Programmed cell death pathways eliminate infected cells and regulate infection-associated inflammation during pathogen invasion. Cytomegaloviruses encode several distinct suppressors that block intrinsic apoptosis, extrinsic apoptosis, and necroptosis, pathways that impact pathogenesis of this ubiquitous herpesvirus. Here, we expanded the understanding of three cell autonomous suppression mechanisms on which murine cytomegalovirus relies: (i) M38.5-encoded viral mitochondrial inhibitor of apoptosis (vMIA), a BAX suppressor that functions in concert with M41.1-encoded viral inhibitor of BAK oligomerization (vIBO), (ii) M36-encoded viral inhibitor of caspase-8 activation (vICA), and (iii) M45-encoded viral inhibitor of RIP/RHIM activation (vIRA). Following infection of bone marrow-derived macrophages, the virus initially deflected receptor-interacting protein kinase (RIPK)3-dependent necroptosis, the most potent of the three cell death pathways. This process remained independent of caspase-8, although suppression of this apoptotic protease enhances necroptosis in most cell types. Second, the virus deflected TNF-mediated extrinsic apoptosis, a pathway dependent on autocrine TNF production by macrophages that proceeds independently of mitochondrial death machinery or RIPK3. Third, cytomegalovirus deflected BCL-2 family protein-dependent mitochondrial cell death through combined TNF-dependent and -independent signaling even in the absence of RIPK1, RIPK3, and caspase-8. Furthermore, each of these cell death pathways dictated a distinct pattern of cytokine and chemokine activation. Therefore, cytomegalovirus employs sequential, non-redundant suppression strategies to specifically modulate the timing and execution of necroptosis, extrinsic apoptosis, and intrinsic apoptosis within infected cells to orchestrate virus control and infection-dependent inflammation. Virus-encoded death suppressors together hold control over an intricate network that upends host defense and supports pathogenesis in the intact mammalian host.
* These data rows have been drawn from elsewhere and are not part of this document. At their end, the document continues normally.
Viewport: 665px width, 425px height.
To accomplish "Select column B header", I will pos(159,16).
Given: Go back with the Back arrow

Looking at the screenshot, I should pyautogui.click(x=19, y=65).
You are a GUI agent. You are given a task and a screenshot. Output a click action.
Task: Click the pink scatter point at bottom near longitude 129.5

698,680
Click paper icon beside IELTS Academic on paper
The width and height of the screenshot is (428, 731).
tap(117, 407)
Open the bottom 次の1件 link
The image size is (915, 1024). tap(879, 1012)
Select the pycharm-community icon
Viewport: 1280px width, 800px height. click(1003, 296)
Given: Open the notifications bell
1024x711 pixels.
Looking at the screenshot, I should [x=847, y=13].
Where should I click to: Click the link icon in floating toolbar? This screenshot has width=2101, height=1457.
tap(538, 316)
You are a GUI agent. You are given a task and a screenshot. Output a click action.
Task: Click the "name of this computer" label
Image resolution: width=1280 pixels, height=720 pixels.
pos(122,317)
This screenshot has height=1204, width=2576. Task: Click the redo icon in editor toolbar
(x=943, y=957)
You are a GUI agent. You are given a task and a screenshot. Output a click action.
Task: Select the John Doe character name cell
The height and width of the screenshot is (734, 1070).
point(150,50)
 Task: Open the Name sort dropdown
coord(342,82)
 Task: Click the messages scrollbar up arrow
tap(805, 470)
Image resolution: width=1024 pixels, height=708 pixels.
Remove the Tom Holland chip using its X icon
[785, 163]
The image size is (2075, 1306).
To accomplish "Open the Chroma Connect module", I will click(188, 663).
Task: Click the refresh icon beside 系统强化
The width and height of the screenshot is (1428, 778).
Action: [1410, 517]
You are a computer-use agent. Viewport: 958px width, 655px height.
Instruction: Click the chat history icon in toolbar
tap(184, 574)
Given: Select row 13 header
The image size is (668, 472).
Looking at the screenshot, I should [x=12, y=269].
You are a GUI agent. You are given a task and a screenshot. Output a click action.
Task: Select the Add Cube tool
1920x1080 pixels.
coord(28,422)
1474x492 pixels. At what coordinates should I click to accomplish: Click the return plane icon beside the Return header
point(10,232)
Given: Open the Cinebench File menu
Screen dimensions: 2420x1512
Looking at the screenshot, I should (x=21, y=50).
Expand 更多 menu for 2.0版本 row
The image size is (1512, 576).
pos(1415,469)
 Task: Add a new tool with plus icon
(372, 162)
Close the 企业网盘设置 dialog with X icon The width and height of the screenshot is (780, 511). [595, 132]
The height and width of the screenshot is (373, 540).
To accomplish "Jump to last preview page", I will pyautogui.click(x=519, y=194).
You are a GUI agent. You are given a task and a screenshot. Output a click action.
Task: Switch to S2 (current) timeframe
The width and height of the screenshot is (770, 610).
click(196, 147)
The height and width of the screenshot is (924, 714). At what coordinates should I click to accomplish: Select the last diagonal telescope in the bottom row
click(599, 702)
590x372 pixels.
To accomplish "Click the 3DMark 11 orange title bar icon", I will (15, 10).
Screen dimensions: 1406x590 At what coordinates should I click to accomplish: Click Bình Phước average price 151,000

程序性细胞死亡途径可清除受感染的细胞,并在病原体入侵时调节感染相关的炎症。巨细胞病毒编码了几种不同的抑制剂,可阻断内在凋亡、外在凋亡和坏死性凋亡,这些途径会影响这种普遍存在的疱疹病毒的发病机制。在这里,我们扩展了对三种依赖于鼠巨细胞病毒的细胞自主抑制机制的理解:(i)M38.5 编码的病毒线粒体凋亡抑制剂(vMIA),一种 BAX 抑制剂,与 M41.1 编码的病毒 BAK 寡聚化抑制剂(vIBO)协同作用;(ii)M36 编码的病毒半胱天冬酶-8 激活抑制剂(vICA);和(iii)M45 编码的病毒 RIP/RHIM 激活抑制剂(vIRA)。在骨髓来源的巨噬细胞感染后,病毒最初回避受体相互作用蛋白激酶(RIPK)3 依赖性坏死性凋亡,这是三种细胞死亡途径中最有效的一种。这个过程仍然不依赖于半胱天冬酶-8,尽管抑制这种凋亡蛋白酶会增强大多数细胞类型的坏死性凋亡。其次,病毒回避 TNF 介导的外在凋亡,这是一种依赖于巨噬细胞自分泌 TNF 产生的途径,该途径独立于线粒体死亡机制或 RIPK3。第三,巨细胞病毒通过联合 TNF 依赖和非依赖信号转导回避 BCL-2 家族蛋白依赖性线粒体细胞死亡,即使在缺乏 RIPK1、RIPK3 和半胱天冬酶-8 的情况下也是如此。此外,这些细胞死亡途径中的每一种都决定了细胞因子和趋化因子激活的独特模式。因此,巨细胞病毒采用顺序的、非冗余的抑制策略来特异性调节受感染细胞中坏死性凋亡、外在凋亡和内在凋亡的时间和执行,以协调病毒控制和感染依赖性炎症。病毒编码的死亡抑制剂共同控制着一个复杂的网络,颠覆了宿主防御,并在完整的哺乳动物宿主中支持发病机制。